Liger-Kernel
Liger-Kernel copied to clipboard
MoE kernel
🚀 The feature, motivation and pitch
Currently the most popular library might be https://github.com/databricks/megablocks. Would be interesting if we can implement it in triton and make it HF compatible
Alternatives
No response
Additional context
No response
Will do a research on this more, if anyone has any insights on what could/should be implemented, resp. details on to how, cc me.
Maybe a preliminary would be to support for example mixtral/nllb_moe from huggingface, to have the integration ready when the layers are done?
@S1ro1 one straightforward idea is to parallelize expert forward (just like what megablock impl does). Right now in HF model code the MoE block is performed sequentiallyexpert-by-expert. Not sure if it's worth implementing load balancing loss too, haven't seen an actual profiling trace of MoE model training
@yundai424 Haven't seen one either, gonna try patching either Mixtral or Nllb with our kernels and profile it, will decide on what to do after that I guess. Implementing dMoE (dropless MoE) could also be interesting. Will try to send the profiler benchmarks tomorrow and could discuss more in depth. Also I suppose Mixtral > Nllb.
Edit: to address your comment, parallelizing the experts is certainly a low hanging fruit
@yundai424 @S1ro1 I'd like to help with this, but wanted to pin down some of the exact steps that can be taken to make the MoE layer more efficient.
Per my understanding the HF implementation of Mixtral, calls the experts sequentially because each expert can be allocated a variable number of tokens and they wanted to avoid dropping any tokens.
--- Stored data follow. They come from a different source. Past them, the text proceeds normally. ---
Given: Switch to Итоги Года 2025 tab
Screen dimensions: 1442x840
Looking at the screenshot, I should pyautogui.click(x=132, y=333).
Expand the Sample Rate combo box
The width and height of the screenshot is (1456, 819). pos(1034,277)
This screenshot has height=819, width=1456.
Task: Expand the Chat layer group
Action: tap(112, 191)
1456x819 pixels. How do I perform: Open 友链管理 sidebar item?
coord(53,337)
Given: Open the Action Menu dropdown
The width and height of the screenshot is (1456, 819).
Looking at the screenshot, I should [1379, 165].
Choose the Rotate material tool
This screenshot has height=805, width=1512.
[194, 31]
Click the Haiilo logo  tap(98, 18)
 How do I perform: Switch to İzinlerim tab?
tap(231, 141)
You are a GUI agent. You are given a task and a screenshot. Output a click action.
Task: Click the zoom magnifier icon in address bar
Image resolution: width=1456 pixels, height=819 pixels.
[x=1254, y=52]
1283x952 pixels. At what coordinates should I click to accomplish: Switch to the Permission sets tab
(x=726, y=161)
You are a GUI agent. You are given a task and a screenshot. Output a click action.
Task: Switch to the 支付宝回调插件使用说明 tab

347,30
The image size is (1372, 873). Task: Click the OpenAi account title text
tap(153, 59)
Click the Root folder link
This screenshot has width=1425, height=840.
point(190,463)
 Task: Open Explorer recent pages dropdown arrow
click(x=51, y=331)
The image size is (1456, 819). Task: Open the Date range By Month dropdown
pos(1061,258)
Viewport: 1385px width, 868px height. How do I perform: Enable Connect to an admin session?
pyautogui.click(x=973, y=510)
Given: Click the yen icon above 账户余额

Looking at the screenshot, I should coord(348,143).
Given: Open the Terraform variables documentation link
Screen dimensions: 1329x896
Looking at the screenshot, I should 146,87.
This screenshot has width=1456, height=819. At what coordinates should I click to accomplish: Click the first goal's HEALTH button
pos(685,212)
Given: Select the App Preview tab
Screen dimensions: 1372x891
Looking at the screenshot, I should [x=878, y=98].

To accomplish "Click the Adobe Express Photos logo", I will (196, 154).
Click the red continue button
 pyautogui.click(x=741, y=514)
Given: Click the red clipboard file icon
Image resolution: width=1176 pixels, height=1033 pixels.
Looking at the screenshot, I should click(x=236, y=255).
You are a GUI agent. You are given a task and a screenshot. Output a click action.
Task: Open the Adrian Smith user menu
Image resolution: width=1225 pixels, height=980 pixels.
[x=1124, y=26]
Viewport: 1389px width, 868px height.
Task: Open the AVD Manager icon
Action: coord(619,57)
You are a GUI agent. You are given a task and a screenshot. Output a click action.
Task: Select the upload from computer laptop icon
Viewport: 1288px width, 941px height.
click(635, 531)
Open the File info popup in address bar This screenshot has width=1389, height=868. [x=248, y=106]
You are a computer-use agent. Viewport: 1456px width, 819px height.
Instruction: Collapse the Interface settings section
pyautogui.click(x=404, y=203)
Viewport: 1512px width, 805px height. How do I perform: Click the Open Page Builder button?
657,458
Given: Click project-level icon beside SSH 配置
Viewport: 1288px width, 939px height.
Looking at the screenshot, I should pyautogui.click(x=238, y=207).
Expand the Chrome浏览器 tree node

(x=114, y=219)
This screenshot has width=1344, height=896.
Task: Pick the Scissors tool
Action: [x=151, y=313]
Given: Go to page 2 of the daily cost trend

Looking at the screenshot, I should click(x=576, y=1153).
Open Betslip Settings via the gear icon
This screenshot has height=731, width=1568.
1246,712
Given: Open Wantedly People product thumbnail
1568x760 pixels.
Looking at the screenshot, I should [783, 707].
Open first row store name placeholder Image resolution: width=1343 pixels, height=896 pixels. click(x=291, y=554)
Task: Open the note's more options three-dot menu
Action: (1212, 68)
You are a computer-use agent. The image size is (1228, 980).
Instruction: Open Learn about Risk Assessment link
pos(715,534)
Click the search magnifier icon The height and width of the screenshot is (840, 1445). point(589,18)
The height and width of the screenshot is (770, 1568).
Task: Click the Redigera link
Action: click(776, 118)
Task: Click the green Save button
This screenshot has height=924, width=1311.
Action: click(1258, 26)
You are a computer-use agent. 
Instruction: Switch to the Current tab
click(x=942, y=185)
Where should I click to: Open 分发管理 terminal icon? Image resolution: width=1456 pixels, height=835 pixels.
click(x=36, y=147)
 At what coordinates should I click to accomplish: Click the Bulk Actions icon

I guess we can start off by implementing ParallelMLPcode in this repo, but I'm not sure if this'll actually include any new triton/liger kernels. Most of the logic there seems to deal with sharding and distributing the required tensors across ranks.
@pramodith I totally agree with starting with the MLP, however i'm currently surprisingly swamped with school so I won't have time to collaborate on this. So feel free to take this.